Mushroom
Gold Member
It can be, sure. But the geologic record of earth's paleo-climates isn't that controversial nor has it been politicized much like climate science has. Which is part of the reason I like using it.
I have talked with more than a few geologists and geology professors over the decades. And more than a few in the last few years have found that they have to tip-toe around the subject of "Climate Change" because they will come under attack if they do not. They will be talking about hard science relating to the ice age cycles, and whenever possible avoid any mention of a lot of things lest they be attacked as "deniers".

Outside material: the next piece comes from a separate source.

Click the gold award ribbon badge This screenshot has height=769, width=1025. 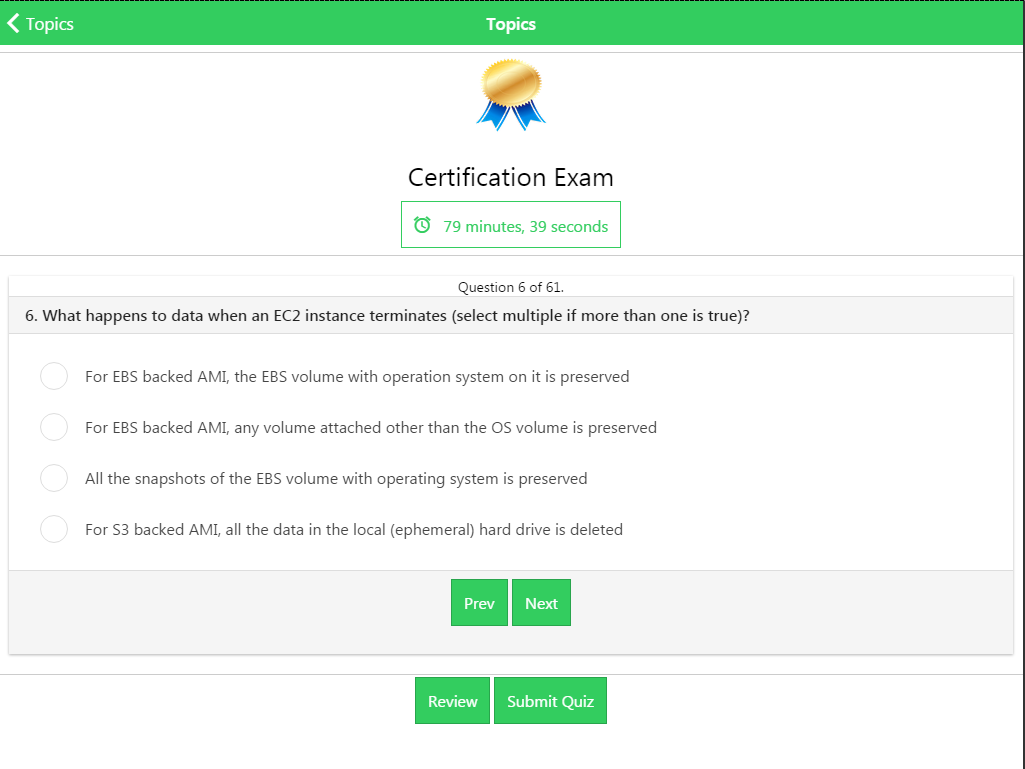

I have even watched lectures where somebody asked them directly how something discussed that is in the geological record compares to what is going on today, and they will simply respond with something along the lines of "I am discussing something 20,000 years ago, not today". Because if they pointed out the differences it would show that much of the claims of the alarmists are nothing but hot air.
And I was one that laughed back in 2024 when climate activists tried to shove a new geological epoch down the throats of geologists failed. They had been trying to get the "Anthropocene" passed many times as a way to advance their claims, and it has been pretty well rejected outright by most geologists.
And in the year and a half since then, I have laughed at the screams of the AGW crowd as they are still pushing for that. Not even realizing that as I often repeat in here, the naming of geological eras has not a gosh darned thing to do with "climate", it is about geology. And as is clear in the geological record, this is not the hottest interglacial on record but the coldest. And other than sea levels being at record lows for an interglacial, there is nothing geologically exceptional in the current one.